Selected regions of a 600-MHz 2D ¹H-¹³C HSQC spectrum of the ¹³C,¹⁵N-A,G-labeled DIS23(GA)·DIS23(HxUC) kissing complex formed in NMR buffer supplemented with 300 mM NaCl showing purine C2-H2 (A) and C8-H8 (B) correlations at pH 5.1, 6.3, and 8.2. Note that, although the C2 chemical shift is expected to shift upfield by as much as 8 ppm on protonation of an adenosine base, no C2–H2 crosspeaks are observed outside the plotted region over the entire pH range.

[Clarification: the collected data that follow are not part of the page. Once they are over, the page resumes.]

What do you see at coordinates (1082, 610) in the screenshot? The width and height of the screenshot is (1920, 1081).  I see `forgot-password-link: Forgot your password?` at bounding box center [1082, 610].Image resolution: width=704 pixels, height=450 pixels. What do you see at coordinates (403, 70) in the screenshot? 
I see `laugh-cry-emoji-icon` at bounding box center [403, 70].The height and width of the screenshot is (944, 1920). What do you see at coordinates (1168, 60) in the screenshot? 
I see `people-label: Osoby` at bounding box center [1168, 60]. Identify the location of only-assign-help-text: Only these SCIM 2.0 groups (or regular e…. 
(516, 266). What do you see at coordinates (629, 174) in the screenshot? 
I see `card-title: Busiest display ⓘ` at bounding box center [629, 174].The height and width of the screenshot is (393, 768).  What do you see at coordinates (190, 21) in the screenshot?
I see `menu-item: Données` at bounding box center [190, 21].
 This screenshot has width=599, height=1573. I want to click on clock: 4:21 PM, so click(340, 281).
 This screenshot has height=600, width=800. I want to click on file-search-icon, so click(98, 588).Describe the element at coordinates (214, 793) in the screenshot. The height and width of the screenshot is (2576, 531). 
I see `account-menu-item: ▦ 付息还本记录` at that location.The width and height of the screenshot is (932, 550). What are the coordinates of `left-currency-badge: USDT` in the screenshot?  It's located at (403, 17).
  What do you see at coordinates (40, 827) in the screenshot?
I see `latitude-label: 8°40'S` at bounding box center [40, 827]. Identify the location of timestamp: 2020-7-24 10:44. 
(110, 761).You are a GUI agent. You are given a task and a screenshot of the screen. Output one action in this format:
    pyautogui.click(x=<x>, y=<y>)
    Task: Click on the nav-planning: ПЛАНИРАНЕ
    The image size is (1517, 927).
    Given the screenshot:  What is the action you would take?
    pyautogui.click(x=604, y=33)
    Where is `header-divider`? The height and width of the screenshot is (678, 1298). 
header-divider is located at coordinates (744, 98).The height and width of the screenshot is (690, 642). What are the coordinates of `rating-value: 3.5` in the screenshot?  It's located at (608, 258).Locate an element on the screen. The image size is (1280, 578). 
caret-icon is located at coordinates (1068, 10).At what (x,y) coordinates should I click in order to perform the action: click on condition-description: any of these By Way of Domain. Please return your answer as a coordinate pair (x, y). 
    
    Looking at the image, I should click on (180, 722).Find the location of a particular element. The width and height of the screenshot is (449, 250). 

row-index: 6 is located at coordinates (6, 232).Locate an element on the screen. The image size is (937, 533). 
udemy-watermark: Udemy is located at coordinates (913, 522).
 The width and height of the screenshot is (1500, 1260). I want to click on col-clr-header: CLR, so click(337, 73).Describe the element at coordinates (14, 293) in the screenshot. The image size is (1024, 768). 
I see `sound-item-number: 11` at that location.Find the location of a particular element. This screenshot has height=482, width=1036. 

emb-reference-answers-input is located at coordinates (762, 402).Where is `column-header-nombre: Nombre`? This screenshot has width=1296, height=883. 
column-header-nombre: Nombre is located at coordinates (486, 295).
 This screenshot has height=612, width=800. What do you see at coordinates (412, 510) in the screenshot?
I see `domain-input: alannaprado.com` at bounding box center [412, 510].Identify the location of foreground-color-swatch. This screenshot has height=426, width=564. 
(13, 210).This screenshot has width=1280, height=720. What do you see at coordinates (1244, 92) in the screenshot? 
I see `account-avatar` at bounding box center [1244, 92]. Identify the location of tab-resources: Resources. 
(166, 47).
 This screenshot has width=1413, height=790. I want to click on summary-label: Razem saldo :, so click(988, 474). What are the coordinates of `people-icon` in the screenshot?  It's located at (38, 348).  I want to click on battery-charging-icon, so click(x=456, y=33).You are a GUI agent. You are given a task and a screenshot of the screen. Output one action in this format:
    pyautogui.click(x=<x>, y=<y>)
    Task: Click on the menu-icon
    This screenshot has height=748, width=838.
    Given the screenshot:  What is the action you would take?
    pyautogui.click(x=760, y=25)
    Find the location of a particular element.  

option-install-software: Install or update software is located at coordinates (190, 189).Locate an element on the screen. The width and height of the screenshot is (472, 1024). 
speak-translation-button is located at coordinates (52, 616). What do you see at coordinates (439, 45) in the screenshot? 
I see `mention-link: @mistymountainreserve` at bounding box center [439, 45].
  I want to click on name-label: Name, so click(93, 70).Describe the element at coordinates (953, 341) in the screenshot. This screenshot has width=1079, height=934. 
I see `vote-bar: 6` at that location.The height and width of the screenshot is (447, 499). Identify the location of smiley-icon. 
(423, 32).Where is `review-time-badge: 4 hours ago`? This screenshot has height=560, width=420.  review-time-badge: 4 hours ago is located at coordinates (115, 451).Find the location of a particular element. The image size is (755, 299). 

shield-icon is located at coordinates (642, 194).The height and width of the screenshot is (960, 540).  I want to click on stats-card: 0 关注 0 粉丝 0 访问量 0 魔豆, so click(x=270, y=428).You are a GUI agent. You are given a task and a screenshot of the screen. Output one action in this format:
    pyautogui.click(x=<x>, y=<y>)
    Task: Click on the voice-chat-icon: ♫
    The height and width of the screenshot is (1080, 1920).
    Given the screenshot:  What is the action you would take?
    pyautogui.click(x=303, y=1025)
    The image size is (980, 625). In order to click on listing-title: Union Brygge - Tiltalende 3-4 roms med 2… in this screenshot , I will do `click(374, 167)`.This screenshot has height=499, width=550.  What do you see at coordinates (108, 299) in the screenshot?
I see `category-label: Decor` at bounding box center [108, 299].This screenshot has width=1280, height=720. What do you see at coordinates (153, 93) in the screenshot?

The change in C8 carbon chemical shift for A272 is indicated; other resolved crosspeaks observed to broadened at low pH are circled in the pH 8.2 spectrum.

Fig. 4.

pH dependence of NCp7-catalyzed DIS maturation. (A) Sequence of the DIS24(GA)-4ap and DIS24(UC) stem–loops used in the fluorescence experiments. 2-AP label at position 4 of DIS24(GA)-4ap and the added U-bulge in DIS24(UC) are circled. (B) Plot of the normalized fluorescence decay as a function of time after NCp7 protein was added to a DIS24(GA)-4ap·DIS24(UC) kissing complex preformed in NMR buffer with 5 mM MgCl₂ at pH 6.0 (red circles) and 7.2 (blue squares). Structural isomerization rates (pH 6.0: k_conv = 1.11 ± 0.12 min^–1, k_arr = 0.11 ± 0.01 min^–1; pH 7.2: k_conv = 0.23 ± 0.01 min^–1, k_arr = 0.026 ± 0.001 min^–1) were fit by using a double exponential rate equation. (Inset) A schematic of the NCp7-catalyzed structural isomerization of the kissing dimer. Asterisks indicate the position of 2-AP in the DIS24(GA)-4ap stem-loop. (C) Plot of the normalized fluorescence decay as a function of time after NCp7 protein was added to kissing complexes formed with A272C mutant DIS sequences DIS24(GA,A272C)-4ap·DIS24(UC,A272C) by using conditions as in A_, at pH 6.0 (green diamonds) and 7.2 (blue triangles). Structural isomerization rates (pH 6.0: k_conv = 4.92 ± 0.59 min^–1, k_arr = 0.28 ± 0.03 min^–1; pH 7.2: k_conv = 3.94 ± 0.49 min^–1, k_arr = 0.22 ± 0.01 min^–1) were fit by using a double exponential rate equation. The DIS wild-type sequence data (red circles) is shown for comparison. (Inset) A schematic of the DIS24(GA)-4ap stem–loop with junction bases shown in red and the A272C mutation indicated.

Fig. 5.

Model for the pH-dependent structural interconversion of the DIS dimer. DIS stem–loops are shown in blue and red to the second base in the stem. Junction bases are labeled and boxed. (A) The A272 nonprotonated state of the DIS kissing dimer observed at high pH. (B) A two-state representation of the dynamic ensemble of states that results on protonation of A272. Black arrows indicate possible 5′ base motions of A272 and G273 that could result in the observed exchange broadening of the NMR resonances belonging to these and flanking residues. Note that the ensemble may also be comprised of states in which only one of the 5′ bases flips between stacked positions or states in which the purine base motions are more localized. (C) The mature duplex dimer state, showing a model of the NMR-determined structure (39, 40) with all junction bases stacked in toward the helix.